» Input material
================
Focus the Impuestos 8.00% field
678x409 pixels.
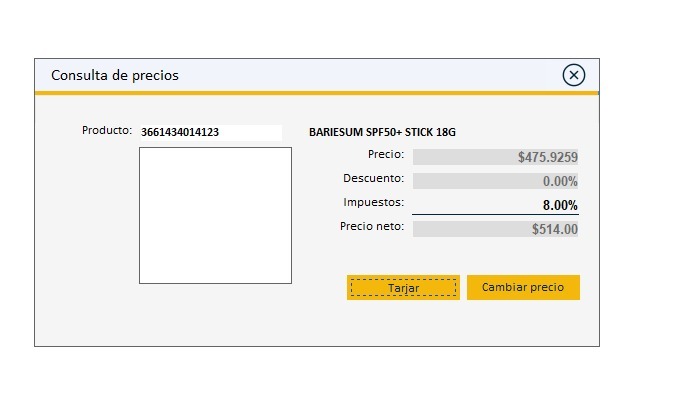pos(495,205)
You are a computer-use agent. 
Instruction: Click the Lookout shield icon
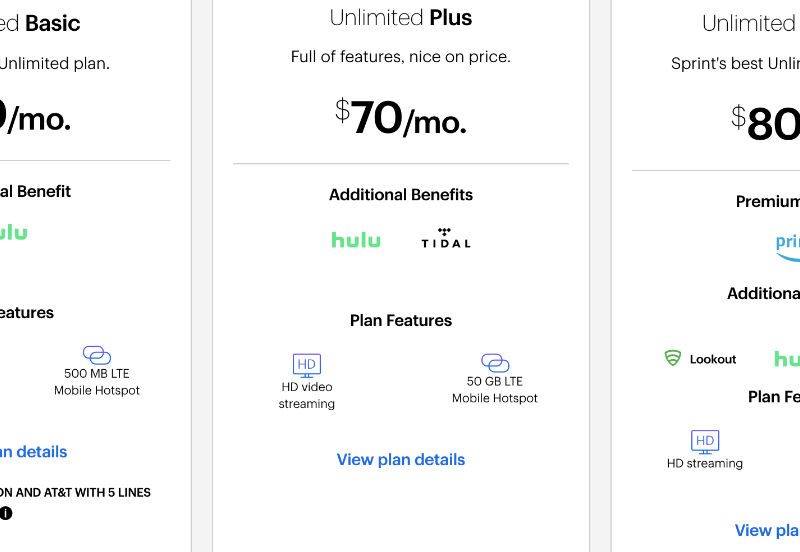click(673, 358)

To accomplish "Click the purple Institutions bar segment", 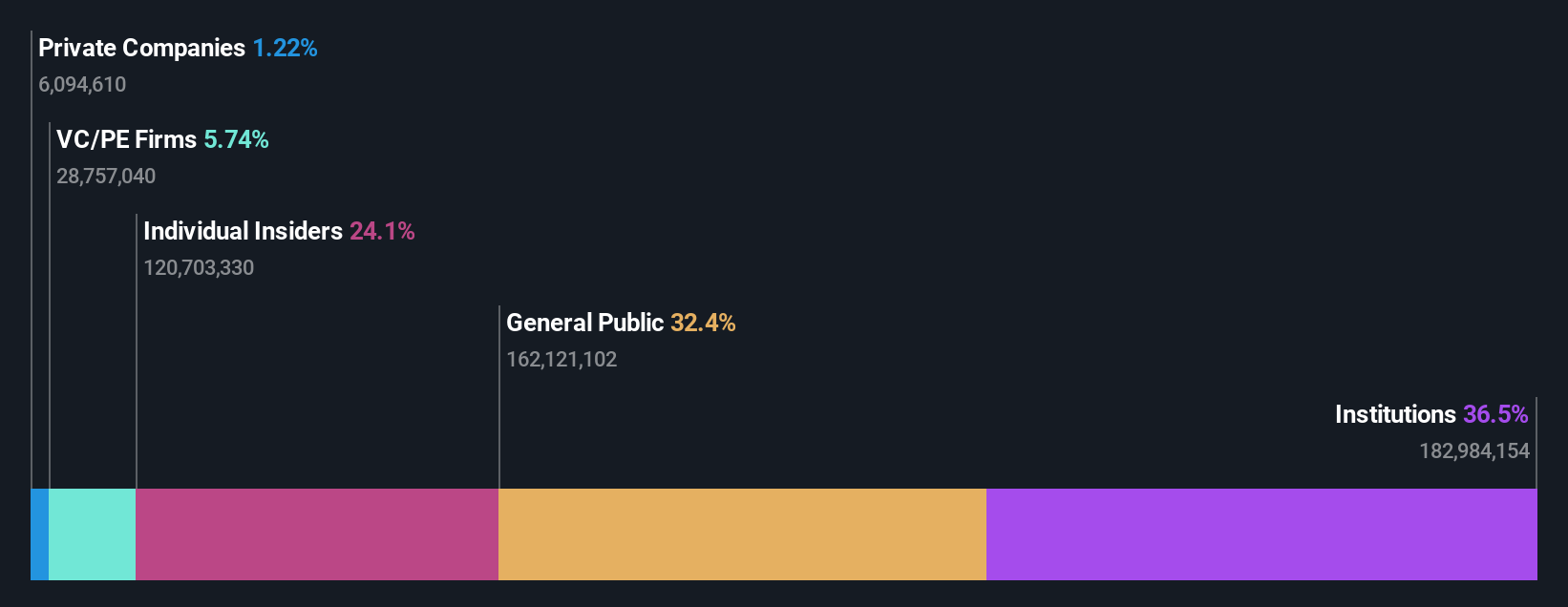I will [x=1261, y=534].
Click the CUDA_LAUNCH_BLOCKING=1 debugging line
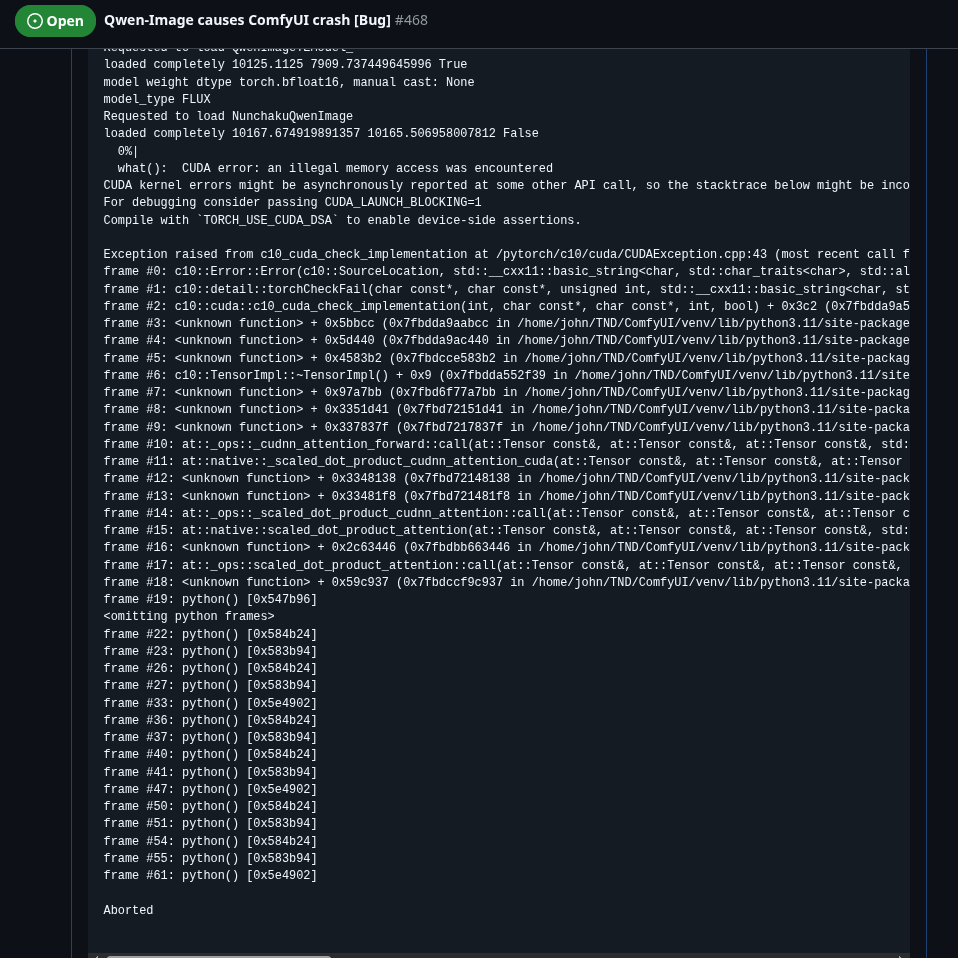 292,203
================
Render the material as a Markdown table with the columns "Row" and "Material line", starting at the line that contains "Click the CUDA_LAUNCH_BLOCKING=1" and ending at the end of the material. Skip blank lines and leave the pictures out.

» Expected answer
| Row | Material line |
|---|---|
| 1 | Click the CUDA_LAUNCH_BLOCKING=1 debugging line |
| 2 |  292,203 |